*** Data shown ***

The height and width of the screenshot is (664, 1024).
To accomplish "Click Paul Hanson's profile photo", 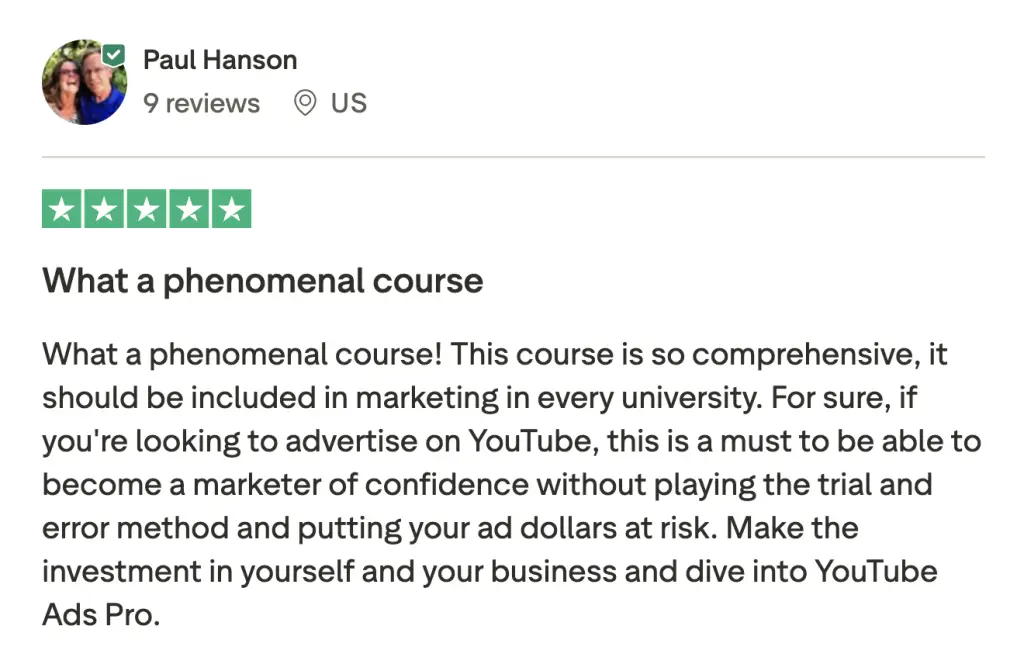I will click(82, 85).
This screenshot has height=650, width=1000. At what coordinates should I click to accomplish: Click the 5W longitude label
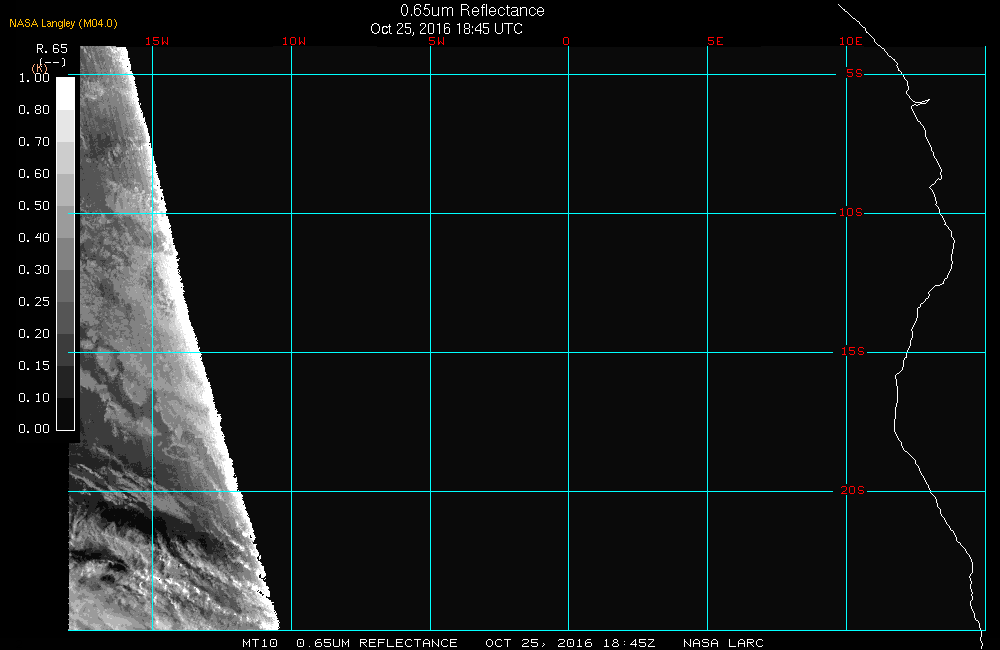435,42
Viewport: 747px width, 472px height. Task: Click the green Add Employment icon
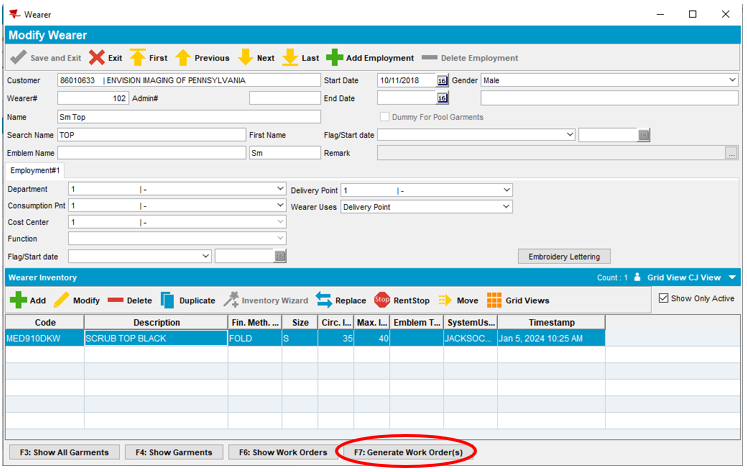coord(335,58)
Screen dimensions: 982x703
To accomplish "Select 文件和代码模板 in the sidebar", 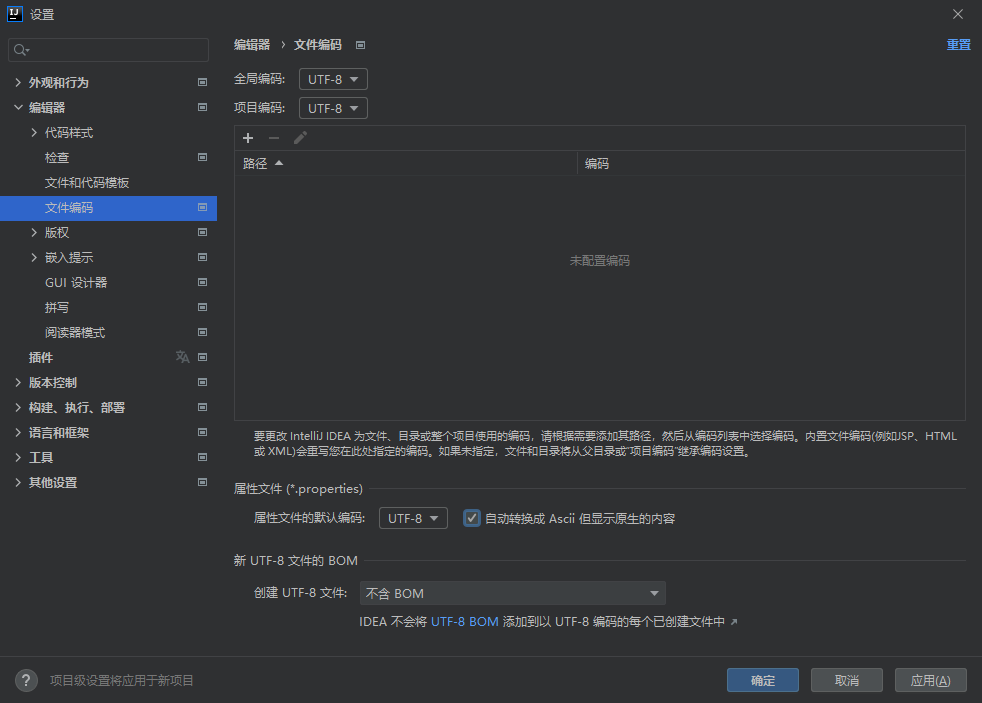I will [88, 182].
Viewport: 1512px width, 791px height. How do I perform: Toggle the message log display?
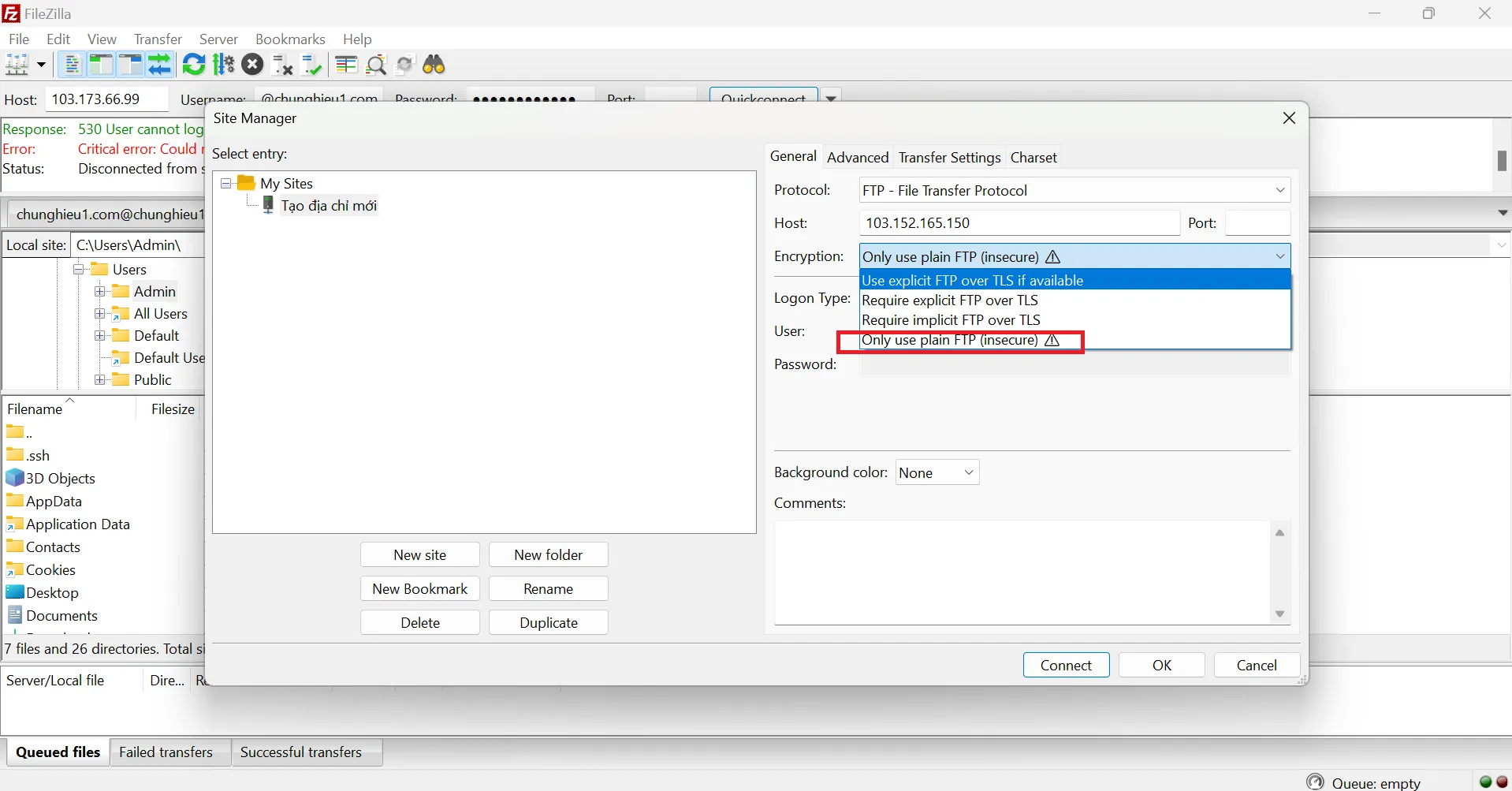[x=72, y=65]
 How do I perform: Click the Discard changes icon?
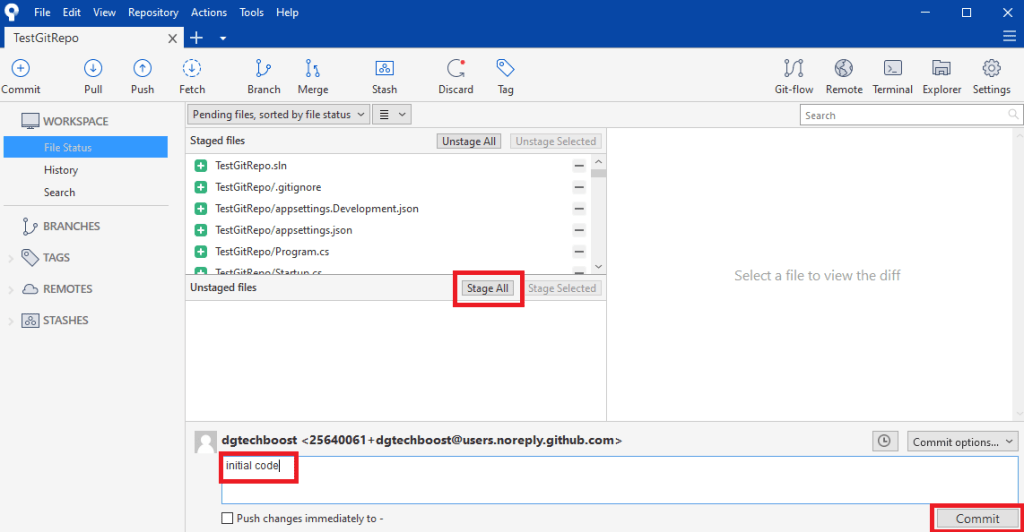pyautogui.click(x=456, y=69)
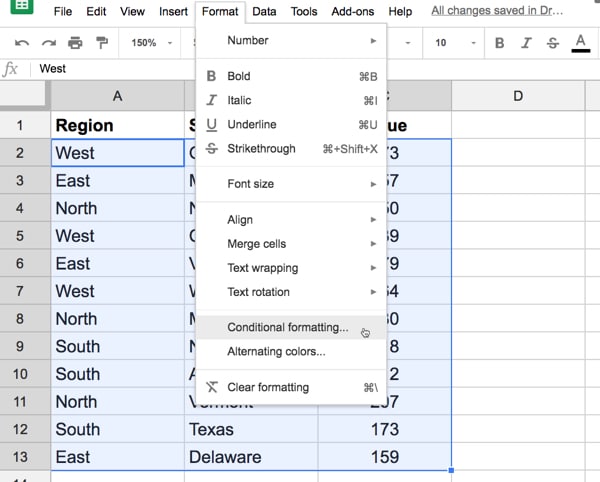This screenshot has height=482, width=600.
Task: Open the Data menu
Action: pyautogui.click(x=264, y=12)
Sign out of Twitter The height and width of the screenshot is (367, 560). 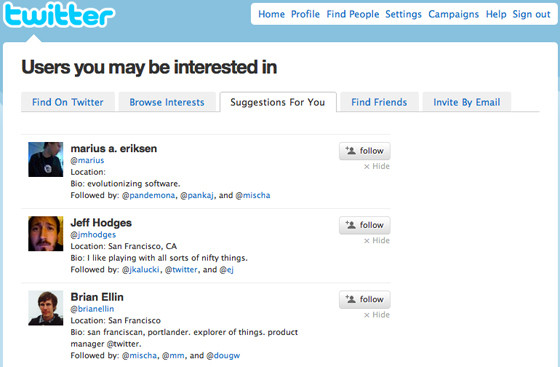click(x=531, y=14)
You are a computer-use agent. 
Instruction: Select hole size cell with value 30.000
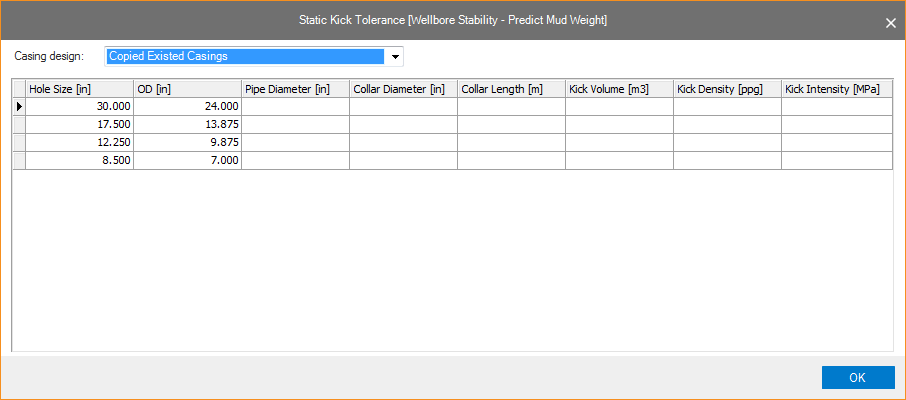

*** End of Data shown ***

Copy the lines of the records, beginning where the line containing "You are a computer-use agent." appears and continuing through the final line, exactly and with no pictures.

You are a computer-use agent. 
Instruction: Select hole size cell with value 30.000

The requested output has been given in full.